In my proof attempts I use the infinite Ramsey theorem, which is as follows:
Theorem 1.1. For any positive integer $k$ and and $r$-colouring of $\binom{\Bbb{N}}{k}$, there exists an infinite set $S \subseteq \Bbb N$ for which $\binom{S}{k}$ is monochomatic.
Here of course $k =1$.
My first idea is to use induction on the number of infinite monochromatic sequences, which is at least 1 by the infinite Ramsey theorem. If there's only one such sequence, then it contains a number $u$ that is greater than any number in any other sequences. Then we can have $x = u, y = u, z = 2u$ (or $x = u, y = 2u, z = 3u$ for part (ii)). .
If, otherwise, there are $k$ infinite monochromatic sequences, we can go "color-blind", considering the colors $k-1$ and $k$ to be the same, thus reducing the number of infinite monochromatic sequences by 1. By the induction hypothesis, a monochromatic triple $\{x,y,z\}$ exists, and in particular it must belong to the sequence $S_{k-1} \cup S_k$ (as otherwise the merging or splitting of the two sequences $S_{k-1} \text{ and } S_k$ doesn't affect the membership status of $x,y,z$ and we would be done).
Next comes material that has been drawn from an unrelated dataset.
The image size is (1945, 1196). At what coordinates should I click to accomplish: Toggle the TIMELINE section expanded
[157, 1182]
But here I can't go further to show that $\{x,y,z\}$ must be either in $S_{k-1} \text{ or } S_k$.
The second idea comes from the observation that, assuming the contradiction, if a sequence contains some members $x \text{ and } y$, then it cannot contains $2x, 2y \text{ and } x+y$. The monochromatic sequences are infinite, the number of colors is finite, and so I think the pigeonhole principle can somehow be used to show that some appropriate multiples of numbers or sums of them would end up in one of the sequences.
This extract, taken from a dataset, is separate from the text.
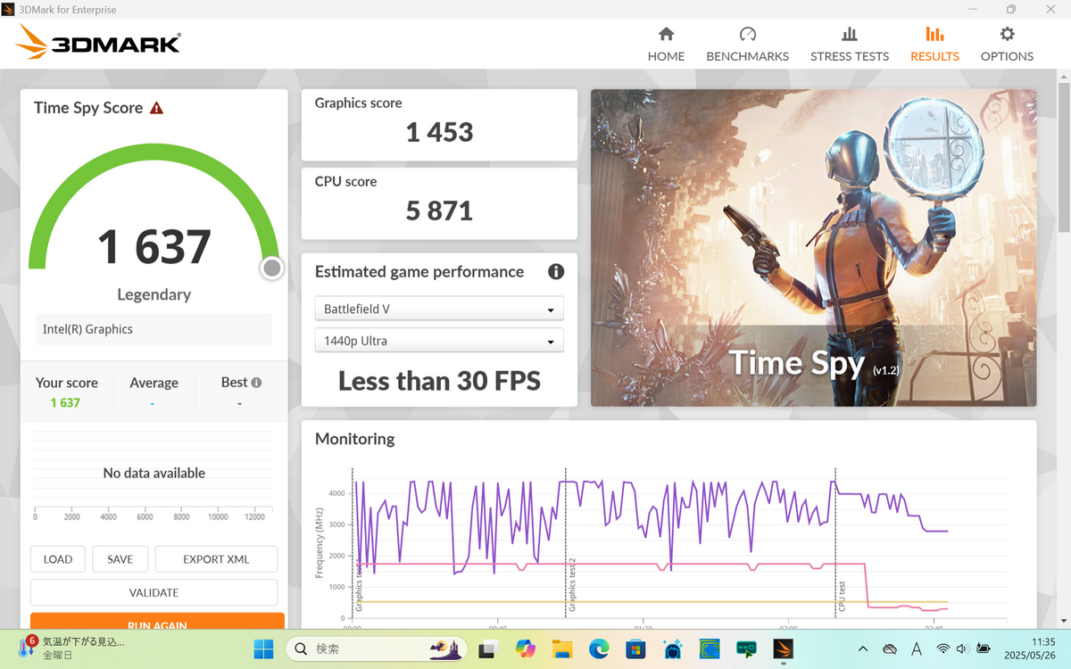Expand the 1440p Ultra resolution dropdown
Screen dimensions: 1071x669
pyautogui.click(x=439, y=341)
Edit: it has been pointed out to me that the triples I seek are called Schur's triples. The proof presented uses a different version of Ramsey's theorem, but I'm still interested in whether it's possible to prove this using my first idea above. I feel like it's come quite close.
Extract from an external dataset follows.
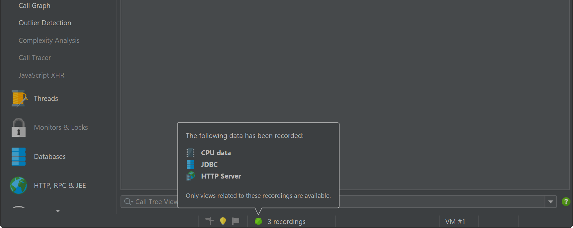573x228 pixels.
Task: Select the Call Tracer view
Action: point(35,58)
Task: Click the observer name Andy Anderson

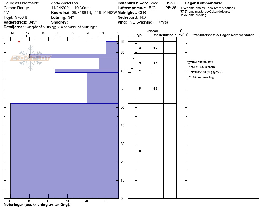Action: pos(64,3)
Referring to i) only, what you are after are monochromatic Schur triples. (A Schur triple is a triple $(a,b,c)$ with $c=b+a$.) It was shown by Schur that for any fixed $r$ there exists some $s(r)$ such that if the integers $1,2,...,s(r)$ are colored in $r$ colors, then one of the color classes contains a monochromatic triple. This is, in fact, an easy consequence of the Ramsey theorem: assuming that every positive integer $z$ is assigned the color $c(z)\in\{1,\dotsc,r\}$, consider the complete graph on $n$ vertices with the edge joining vertices $i$ and $j$ assigned the color $c(|i-j|)$. If $n$ is large enough, then (by the Ramsey theorem) this graph contains a monochromatic triangle, and it is very easy to see that the vertices of this triangle correspond to a Schur triple.